Kesal Disalip di Jalan, Pria di Lakarsantri Malah Salah Sasaran Pukuli Warga Tak Bersalah

JurnalPatroliNews – Surabaya – Emosi sesaat berujung jeruji besi. Seorang pria penjual tisu di Surabaya harus berurusan dengan hukum setelah melakukan penganiayaan terhadap seorang karyawan barbershop di kawasan Jalan Lidah Kulon, Lakarsantri.

Motifnya sepele: pelaku merasa tidak terima disalip di jalan dan tersinggung karena ditatap oleh korban.

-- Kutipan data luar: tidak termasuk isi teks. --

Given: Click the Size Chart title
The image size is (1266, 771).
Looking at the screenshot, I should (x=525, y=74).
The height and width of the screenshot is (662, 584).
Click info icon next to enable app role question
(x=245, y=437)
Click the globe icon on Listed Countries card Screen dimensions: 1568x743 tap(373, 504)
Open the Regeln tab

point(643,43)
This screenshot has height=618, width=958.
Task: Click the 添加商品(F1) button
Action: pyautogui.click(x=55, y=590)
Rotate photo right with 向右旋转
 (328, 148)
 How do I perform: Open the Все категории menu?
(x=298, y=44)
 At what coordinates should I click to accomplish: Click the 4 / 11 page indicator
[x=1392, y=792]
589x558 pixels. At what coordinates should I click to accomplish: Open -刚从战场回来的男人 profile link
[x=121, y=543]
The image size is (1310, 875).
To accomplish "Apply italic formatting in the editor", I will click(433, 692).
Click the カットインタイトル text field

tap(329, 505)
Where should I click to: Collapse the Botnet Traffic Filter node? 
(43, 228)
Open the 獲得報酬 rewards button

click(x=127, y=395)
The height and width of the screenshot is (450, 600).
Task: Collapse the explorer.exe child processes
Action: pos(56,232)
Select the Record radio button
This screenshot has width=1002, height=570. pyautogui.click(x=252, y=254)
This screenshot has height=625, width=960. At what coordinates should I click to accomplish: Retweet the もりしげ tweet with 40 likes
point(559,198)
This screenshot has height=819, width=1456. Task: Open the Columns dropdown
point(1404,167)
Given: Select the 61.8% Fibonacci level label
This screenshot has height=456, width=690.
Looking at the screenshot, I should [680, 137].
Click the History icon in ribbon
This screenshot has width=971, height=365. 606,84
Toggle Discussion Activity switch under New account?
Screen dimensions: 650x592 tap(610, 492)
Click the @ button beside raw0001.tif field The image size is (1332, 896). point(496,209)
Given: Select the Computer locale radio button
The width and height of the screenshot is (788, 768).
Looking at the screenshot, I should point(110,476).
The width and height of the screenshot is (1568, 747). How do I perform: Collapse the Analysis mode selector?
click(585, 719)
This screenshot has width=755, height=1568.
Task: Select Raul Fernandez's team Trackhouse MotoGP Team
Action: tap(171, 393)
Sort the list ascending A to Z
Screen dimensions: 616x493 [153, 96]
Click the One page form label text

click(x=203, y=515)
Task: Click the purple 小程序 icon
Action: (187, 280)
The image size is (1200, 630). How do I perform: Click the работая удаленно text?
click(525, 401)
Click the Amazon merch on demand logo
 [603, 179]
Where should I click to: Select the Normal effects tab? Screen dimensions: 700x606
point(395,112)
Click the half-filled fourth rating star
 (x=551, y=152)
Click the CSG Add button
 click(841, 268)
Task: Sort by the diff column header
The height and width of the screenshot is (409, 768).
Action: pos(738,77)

Dalam interogasi yang dipimpin langsung oleh Kapolrestabes Surabaya, Kombes Pol Luthfie Sulistiawan, pelaku tampak tertunduk mengenakan baju tahanan oranye dengan tangan terborgol.

“Salahnya apa orang di barbershop itu?” tanya Luthfie tegas dalam video yang diunggah di akun Instagram pribadinya, Kamis (23/4).

“Lihat-lihat saja, Pak,” jawab pelaku dengan nada rendah.

Awal Mula: Cekcok di Jalan Raya Insiden ini bermula saat pelaku hendak berangkat bekerja. Di tengah perjalanan, ia merasa tersinggung setelah disalip oleh sepasang laki-laki dan perempuan yang berboncengan motor. Terpancing emosi, pelaku mengejar dan menghentikan pengendara tersebut.

“Lah kamu jualan tisu, makanya kesabaranmu setipis tisu. Kamu rebutan jalan sama orang itu,” sindir Kombes Luthfie menanggapi pengakuan pelaku yang tersulut emosi hanya karena masalah lalu lintas.

Saat diberhentikan, pengendara motor tersebut lari menyelamatkan diri ke arah barbershop. Pelaku yang kehilangan jejak kemudian melampiaskan kemarahannya kepada Isbat, seorang karyawan barbershop yang kebetulan keluar dan melihat keributan tersebut.

Salah Sasaran dan Penangkapan Saat Live TikTok Pelaku mengaku nekat memukuli Isbat karena merasa korban menatapnya dengan sinis. “Saya bilang, ‘Apa? Jangan ikut-ikut, Mas. Ini urusan saya’,” aku pelaku.

Setelah melakukan penganiayaan, pelaku sempat berupaya menghilangkan jejak dengan membuang barang bukti berupa jaket dan cincin di wilayah Kayoon karena merasa ketakutan.

Namun, pelariannya berakhir dramatis. Polisi berhasil melacak keberadaan pelaku dan menangkapnya saat ia tengah melakukan siaran langsung (live) di platform TikTok pada Rabu (15/4).

“Ditangkap saat saya live, Pak. Live TikTok,” ujar pelaku lemas.

Kini, pria tersebut harus mempertanggungjawabkan perbuatannya di balik sel tahanan Polrestabes Surabaya. Polisi mengimbau masyarakat untuk lebih menahan diri dan tidak mengedepankan kekerasan dalam menyelesaikan perselisihan di jalan raya.